#### 来源 ####

CUDA性能优化

并行编程

以 LeetGPU | Reduction 为例

单线程串行求和

只有一个 GPU 线程工作

#include <cuda_runtime.h>

__global__ void reduceKernel(const float *input, float *output, int N) {
    float ans = 0.0;
    for (int i = 0; i < N; ++i) {
        ans += input[i];
    }

    output[0] = ans;
}

extern "C" void solve(const float *input, float *output, int N) {
    if (N <= 0) {
        cudaMemset(output, 0, sizeof(float));
        return;
    }

    reduceKernel<<<1, 1>>>(input, output, N);
}

多线程并行读取

最直接的并行化方式是每个线程处理若干个元素，每个线程计算一个局部和，然后使用 atomicAdd 加到最终结果。

相比单线程版本，它能够并行读取输入，但是每个线程都会进行一次原子操作，竞争严重。

#include <cuda_runtime.h>

__global__ void reduceKernel(const float *input, float *output, int N) {
    int idx = blockDim.x * blockIdx.x + threadIdx.x;
    float sum = 0.0f;
    sum += input[idx];
    atomicAdd(output, sum);
}

extern "C" void solve(const float *input, float *output, int N) {
    cudaMemset(output, 0, sizeof(float));
    if (N <= 0) {
        return;
    }

    int ThreadsPerBlock = 256;
    int BlocksPerGrid = (N + ThreadsPerBlock - 1) / ThreadsPerBlock;

    reduceKernel<<<BlocksPerGrid, ThreadsPerBlock>>>(input, output, N);
}

块内规约

每个线程将局部计算的结果写入共享内存，每个 Block 内先完成树形规约，这样就可以将原子加操作数量从线程数下降到块数。不过规约的每一层都需要执行 __syncthreads()

####

§ **任务要求**:
在"来源"中，块内规约把原子加操作的数量从什么降到了什么？

#### 所给数据 ####

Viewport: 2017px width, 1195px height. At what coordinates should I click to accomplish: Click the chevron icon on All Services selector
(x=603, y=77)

####

§ **练习结果**:
从线程数下降到块数。